**Goal of the exercise**
A verbatim copy of the entries is the required answer.

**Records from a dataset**

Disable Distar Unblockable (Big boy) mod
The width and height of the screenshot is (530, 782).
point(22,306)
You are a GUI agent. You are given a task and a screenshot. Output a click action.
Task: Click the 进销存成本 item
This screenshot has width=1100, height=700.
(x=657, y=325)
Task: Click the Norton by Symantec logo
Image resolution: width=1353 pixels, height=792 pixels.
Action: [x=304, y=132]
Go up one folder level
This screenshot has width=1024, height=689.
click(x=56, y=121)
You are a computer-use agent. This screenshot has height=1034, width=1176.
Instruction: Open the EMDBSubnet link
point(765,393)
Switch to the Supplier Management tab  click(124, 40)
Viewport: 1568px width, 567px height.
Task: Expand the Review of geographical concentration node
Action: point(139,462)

**Answer for this exercise**
Disable Distar Unblockable (Big boy) mod
The width and height of the screenshot is (530, 782).
point(22,306)
You are a GUI agent. You are given a task and a screenshot. Output a click action.
Task: Click the 进销存成本 item
This screenshot has width=1100, height=700.
(x=657, y=325)
Task: Click the Norton by Symantec logo
Image resolution: width=1353 pixels, height=792 pixels.
Action: [x=304, y=132]
Go up one folder level
This screenshot has width=1024, height=689.
click(x=56, y=121)
You are a computer-use agent. This screenshot has height=1034, width=1176.
Instruction: Open the EMDBSubnet link
point(765,393)
Switch to the Supplier Management tab  click(124, 40)
Viewport: 1568px width, 567px height.
Task: Expand the Review of geographical concentration node
Action: point(139,462)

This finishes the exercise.